We have assumed that some resources were idle when government purchases grew. Expanded government spending is a standard Keynesian prescription when the economy is in a slump. Who pays for government growth if the economy is fully employed? When all resources are efficiently and fully employed, any increase in government purchases necessitates declines in either private consumption, investment, or net exports. Refer back to Figure 3. If the economy began at point c, boosting government purchases from G1 to G2 would move the economy to point d and shrink the sum of private spending (consumption and investment) from C1+ I0  to C0+ I0.

 

            Government causes crowding out through tax hikes, confiscation, inflation, or higher interest rates. Excessive reliance on any single mechanism may cause political turmoil and significantly reduce some resource owners' incentives to be productive; therefore, government commonly chooses a mix of these ways to cover new government spending.

 

            For example, President Johnson realized that the voting public would reject tax increases to pay for both the war in Vietnam and the "War on Poverty" in the late 1960s. In spite of advice from his Council of Economic Advisors that tax increases were necessary to avoid inflationary pressures, President Johnson chose to run budgetary deficits. What choices were available? Because G - T = DB + DMB , the alternatives were either to borrow the money or print it.

 

            The Treasury initially covered the deficits by issuing new bonds.
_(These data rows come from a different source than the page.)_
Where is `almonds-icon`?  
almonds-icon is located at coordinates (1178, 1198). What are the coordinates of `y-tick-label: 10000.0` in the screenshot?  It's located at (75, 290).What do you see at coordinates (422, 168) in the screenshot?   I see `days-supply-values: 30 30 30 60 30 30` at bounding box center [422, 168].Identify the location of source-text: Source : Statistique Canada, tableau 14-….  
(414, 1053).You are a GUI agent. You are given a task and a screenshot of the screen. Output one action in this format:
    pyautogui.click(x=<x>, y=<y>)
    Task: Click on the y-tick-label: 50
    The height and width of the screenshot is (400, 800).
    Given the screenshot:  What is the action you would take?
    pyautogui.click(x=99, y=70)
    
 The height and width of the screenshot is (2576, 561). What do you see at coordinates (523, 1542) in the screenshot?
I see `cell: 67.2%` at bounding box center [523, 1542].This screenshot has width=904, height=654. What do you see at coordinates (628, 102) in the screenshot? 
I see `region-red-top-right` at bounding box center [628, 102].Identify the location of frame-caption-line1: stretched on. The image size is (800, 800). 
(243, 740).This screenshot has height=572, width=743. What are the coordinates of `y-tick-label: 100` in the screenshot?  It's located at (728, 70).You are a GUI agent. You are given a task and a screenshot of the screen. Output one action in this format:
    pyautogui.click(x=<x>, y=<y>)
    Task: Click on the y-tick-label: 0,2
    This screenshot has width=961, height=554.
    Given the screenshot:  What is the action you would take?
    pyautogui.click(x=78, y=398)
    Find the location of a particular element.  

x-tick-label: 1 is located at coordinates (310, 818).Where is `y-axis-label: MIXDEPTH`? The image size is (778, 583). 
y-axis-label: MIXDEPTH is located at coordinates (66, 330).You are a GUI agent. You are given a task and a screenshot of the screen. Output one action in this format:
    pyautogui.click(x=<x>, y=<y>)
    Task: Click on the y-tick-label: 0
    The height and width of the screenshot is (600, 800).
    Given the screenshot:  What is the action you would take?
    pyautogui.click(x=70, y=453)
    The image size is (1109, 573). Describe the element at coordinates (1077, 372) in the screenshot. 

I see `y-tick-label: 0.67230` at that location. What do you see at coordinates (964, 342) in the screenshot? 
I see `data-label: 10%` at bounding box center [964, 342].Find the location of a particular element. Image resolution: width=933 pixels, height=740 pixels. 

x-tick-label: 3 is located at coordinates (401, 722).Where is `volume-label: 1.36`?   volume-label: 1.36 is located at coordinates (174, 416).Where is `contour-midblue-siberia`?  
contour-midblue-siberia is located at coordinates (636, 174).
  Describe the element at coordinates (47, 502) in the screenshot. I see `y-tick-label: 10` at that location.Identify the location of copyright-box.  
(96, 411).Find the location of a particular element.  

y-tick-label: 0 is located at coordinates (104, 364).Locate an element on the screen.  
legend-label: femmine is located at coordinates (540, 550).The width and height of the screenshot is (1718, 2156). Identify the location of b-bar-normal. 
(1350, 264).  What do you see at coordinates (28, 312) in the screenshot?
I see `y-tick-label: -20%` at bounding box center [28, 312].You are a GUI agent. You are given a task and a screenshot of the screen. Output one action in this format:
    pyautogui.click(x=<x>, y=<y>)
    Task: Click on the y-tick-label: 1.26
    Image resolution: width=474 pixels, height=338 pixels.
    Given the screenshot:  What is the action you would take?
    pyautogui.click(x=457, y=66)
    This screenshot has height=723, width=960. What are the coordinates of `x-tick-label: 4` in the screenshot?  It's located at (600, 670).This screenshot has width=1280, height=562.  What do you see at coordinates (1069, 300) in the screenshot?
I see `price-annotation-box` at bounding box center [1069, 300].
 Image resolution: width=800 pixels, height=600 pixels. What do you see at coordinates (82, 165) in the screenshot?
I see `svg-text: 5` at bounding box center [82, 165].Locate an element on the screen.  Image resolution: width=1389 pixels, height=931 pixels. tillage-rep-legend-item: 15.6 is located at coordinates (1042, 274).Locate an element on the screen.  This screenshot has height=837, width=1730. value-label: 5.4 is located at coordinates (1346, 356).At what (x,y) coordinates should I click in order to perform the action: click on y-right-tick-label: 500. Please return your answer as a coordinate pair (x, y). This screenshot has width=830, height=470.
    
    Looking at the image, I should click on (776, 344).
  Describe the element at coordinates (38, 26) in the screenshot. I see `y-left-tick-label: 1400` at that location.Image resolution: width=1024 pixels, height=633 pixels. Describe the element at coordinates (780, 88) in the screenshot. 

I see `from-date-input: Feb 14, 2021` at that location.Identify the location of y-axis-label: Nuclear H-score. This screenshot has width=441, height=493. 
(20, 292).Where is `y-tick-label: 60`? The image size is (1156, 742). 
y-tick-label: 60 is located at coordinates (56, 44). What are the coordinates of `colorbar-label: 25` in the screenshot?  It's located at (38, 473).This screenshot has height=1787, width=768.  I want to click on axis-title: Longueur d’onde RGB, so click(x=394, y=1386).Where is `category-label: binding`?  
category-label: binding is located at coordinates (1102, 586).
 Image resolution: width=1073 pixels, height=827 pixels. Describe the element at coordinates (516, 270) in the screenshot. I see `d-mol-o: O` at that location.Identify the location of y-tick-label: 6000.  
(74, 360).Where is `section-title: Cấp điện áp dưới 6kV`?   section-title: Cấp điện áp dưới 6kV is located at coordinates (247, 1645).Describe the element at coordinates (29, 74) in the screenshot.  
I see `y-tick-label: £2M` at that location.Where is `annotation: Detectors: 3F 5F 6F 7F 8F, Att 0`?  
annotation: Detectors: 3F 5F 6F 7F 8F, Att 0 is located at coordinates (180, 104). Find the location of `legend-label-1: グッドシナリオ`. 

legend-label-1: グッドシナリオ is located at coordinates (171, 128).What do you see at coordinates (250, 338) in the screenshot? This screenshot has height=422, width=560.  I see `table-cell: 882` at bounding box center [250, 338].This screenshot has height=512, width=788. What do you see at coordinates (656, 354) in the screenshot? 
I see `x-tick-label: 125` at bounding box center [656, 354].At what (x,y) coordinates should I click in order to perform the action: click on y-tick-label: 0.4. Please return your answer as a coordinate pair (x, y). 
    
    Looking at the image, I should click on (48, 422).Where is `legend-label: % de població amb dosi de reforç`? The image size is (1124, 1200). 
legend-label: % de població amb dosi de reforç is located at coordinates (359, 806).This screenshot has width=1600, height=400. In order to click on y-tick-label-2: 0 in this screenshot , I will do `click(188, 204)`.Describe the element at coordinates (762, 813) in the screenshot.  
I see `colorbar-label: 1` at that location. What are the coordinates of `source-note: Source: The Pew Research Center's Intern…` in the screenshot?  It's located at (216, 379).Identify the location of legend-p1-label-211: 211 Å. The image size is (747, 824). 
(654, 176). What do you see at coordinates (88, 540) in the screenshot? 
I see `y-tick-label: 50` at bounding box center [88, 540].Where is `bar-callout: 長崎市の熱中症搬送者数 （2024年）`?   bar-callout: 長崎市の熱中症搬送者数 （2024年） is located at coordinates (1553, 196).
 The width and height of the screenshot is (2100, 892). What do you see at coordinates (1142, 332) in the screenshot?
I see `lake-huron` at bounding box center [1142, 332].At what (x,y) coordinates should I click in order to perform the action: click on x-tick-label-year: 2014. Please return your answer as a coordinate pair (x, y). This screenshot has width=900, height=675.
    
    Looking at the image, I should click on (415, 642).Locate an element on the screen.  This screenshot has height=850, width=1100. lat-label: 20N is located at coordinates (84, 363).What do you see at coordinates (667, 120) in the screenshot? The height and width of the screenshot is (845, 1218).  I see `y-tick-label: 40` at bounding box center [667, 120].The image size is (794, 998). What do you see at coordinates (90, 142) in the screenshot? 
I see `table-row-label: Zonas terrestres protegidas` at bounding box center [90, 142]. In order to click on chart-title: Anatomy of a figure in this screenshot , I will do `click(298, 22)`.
A large proportion of the loanable funds available would have been absorbed if these bonds had been purchased solely by the public; interest rates would have soared, leaving little money available for private investment. The Federal Reserve Board elected to buy many of the new bonds issued by the Treasury. This expanded the monetary base and caused the money supply to rise, preventing the full brunt of financing the Vietnam War from falling exclusively on private investment. Inflation caused prices and nominal income to swell, so total tax revenues increased.

 

            The overall result was that crowding out spread the costs of the War on Poverty and the Vietnam War across four groups: (a) investors, who paid higher interest rates; (b) consumers, who paid higher prices; (c) taxpayers, who paid higher taxes; and (d) Selective Service draftees---being drafted was a form of confiscation of labor to pay for the Vietnam War. This example correctly suggests that the mix of policies government uses to finance its spending has important implications for the distribution of income; each method of reducing private activity imposes burdens on different groups.